Como es sabido, estos
próximos días tendrá lugar un simposio apadrinado por la Generalitat sobre el
siguiente tema: Espanya contra Catalunya.
Y como era de esperar, la polémica está servida. Desde la óptica de los
organizadores, se trata de darle al tema un enfoque histórico riguroso y
objetivo, «científico»; para sus detractores, de una «incitación al odio» en
base a falsos mitos (¿Los hay verdaderos?).

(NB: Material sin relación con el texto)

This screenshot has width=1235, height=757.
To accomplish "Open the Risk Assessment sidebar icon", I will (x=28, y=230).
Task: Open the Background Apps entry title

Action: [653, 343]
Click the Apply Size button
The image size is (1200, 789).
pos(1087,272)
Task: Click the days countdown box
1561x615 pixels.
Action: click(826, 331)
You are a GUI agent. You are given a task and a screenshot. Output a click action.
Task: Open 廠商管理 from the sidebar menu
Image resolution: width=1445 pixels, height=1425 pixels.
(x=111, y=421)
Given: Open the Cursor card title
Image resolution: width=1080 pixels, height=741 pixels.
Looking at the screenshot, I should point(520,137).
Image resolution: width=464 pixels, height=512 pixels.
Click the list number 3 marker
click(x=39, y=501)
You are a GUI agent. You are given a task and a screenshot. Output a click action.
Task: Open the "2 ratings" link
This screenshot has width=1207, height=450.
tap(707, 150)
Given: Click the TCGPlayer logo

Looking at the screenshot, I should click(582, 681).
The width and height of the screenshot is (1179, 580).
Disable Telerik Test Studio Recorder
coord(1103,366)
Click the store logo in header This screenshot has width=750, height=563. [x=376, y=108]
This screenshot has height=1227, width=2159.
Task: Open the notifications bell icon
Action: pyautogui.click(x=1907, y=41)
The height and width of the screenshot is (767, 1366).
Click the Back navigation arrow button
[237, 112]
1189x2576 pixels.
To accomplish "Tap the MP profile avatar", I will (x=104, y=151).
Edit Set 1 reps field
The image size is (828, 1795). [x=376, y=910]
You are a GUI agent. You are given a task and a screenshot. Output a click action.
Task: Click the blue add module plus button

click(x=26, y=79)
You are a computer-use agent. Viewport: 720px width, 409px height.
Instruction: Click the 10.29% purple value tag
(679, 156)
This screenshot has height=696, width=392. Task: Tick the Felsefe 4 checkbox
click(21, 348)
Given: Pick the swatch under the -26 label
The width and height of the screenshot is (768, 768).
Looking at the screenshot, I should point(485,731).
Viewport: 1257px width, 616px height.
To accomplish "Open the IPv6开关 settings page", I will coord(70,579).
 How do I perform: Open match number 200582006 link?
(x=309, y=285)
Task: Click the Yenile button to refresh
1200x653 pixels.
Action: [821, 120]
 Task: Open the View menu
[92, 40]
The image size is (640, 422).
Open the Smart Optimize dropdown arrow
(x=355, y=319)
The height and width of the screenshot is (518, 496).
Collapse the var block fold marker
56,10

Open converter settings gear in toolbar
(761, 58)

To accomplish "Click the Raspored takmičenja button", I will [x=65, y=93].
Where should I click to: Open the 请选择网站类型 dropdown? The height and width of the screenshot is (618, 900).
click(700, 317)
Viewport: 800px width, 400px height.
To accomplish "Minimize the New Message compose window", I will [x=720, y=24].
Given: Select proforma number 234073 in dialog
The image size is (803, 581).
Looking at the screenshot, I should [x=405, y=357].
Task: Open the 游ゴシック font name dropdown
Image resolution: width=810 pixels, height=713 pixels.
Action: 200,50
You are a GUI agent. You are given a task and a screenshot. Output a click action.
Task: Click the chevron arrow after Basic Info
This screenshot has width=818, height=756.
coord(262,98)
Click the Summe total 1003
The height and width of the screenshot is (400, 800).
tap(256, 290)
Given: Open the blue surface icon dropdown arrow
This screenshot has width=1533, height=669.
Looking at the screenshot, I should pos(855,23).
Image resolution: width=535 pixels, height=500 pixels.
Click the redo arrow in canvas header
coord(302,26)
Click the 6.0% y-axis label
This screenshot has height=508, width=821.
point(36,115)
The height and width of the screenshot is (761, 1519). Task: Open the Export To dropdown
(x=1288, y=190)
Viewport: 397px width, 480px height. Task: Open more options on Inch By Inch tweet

Para los menos, entre los que se cuentan personajes como John
S. Elliot o José Álvarez Junco, en cuyo grupo modestamente me incluyo, más
bien «es un disparate».
Porque vamos a ver, y más
allá de la pertinencia o no de celebrar en estos momentos un simposio con esta
temática, lo cierto es que Cataluña, en tanto que territorio con una población,
tiene ciertamente razones históricas como para sentirse agraviada respecto a
España, entendida como Estado; otra cosa muy distinta es que estos agravios
-pasados, presentes o futuros- se puedan entender desde una perspectiva
nacionalista como un contencioso entre la nación española y la catalana. Una
perspectiva nacionalista que, por cierto, no es ni mucho menos exclusiva del nacionalismo
catalán, sino que también participa de ella, y en grandes dosis, el español,
siendo aquél una reacción frente a éste. No es por ello una casualidad que
cuando braman determinados paladines del nacionalismo español clásico, su
discurso sea tan simétrico al de los voceros del nacionalismo catalán. Porque,
al menos en lo que aparentan, tanto parecen haber interiorizado los unos
que Cataluña es una nación oprimida por España desde hace trescientos años,
como los otros que, desde una delirante visión nostálgico-imperial, Cataluña es una
posesión española a la que hay que mirar siempre con recelo, cuando no con
inquina, porque a la mínima que se le dé cancha, se larga... y que de aquí no
se va nadie.
Tengo para mí que algunos
transitaron demasiado precipitadamente del materialismo histórico al nacional-pesebrismo,
y que en tal mudanza extraviaron o distrajeron ciertos enseres intelectuales que luego
resituaron en anaqueles acaso no del todo adecuados a su naturaleza. Y de éstos
los hay también en los dos bandos, siendo precisamente sus más vesánicos
paladines aquellos que, cuando vociferan, si es un independentista hace españolistas;
y si es un españolista hace independentistas. Son pues dos discursos complementarios,
pero el problema es que, más allá de que sus paladines se lo crean
verdaderamente o no, que de todo habrá, lo cierto es que, si provisionalmente
aceptamos sus tesis, no solamente es que no nos cuadren las cuentas, sino que
corremos el serio riesgo de no entender entonces nada. Claro que quizá esté ahí
la gracia, en que nadie entienda nada y la única alternativa sea la ciega
adscripción a uno u otro bando. Como la fe del carbonero.
Hay cosas que no se
sostienen en ninguno de los sendos y complementarios discursos nacionalistas. Y
la principal es la tesis según la cual Cataluña sería una nación ocupada y colonizada por España desde hace trescientos
años. Con ello no estoy afirmando ni mucho menos que los gobiernos españoles
desde 1714 hayan sido mirlos blancos y que su actitud hacia Cataluña haya sido
tan lisonjera y afectuosa que el problema del independentismo actual sea el de
un niño malcriado y mimado al que nunca le han dicho que no a algo; ni que no haya un anticatalanismo bastante arraigado en el resto
de España, que ciertamente lo hay. No, lo que digo es que la cosa sigue sin
cuadrar, ni desde una perspectiva ni desde otra.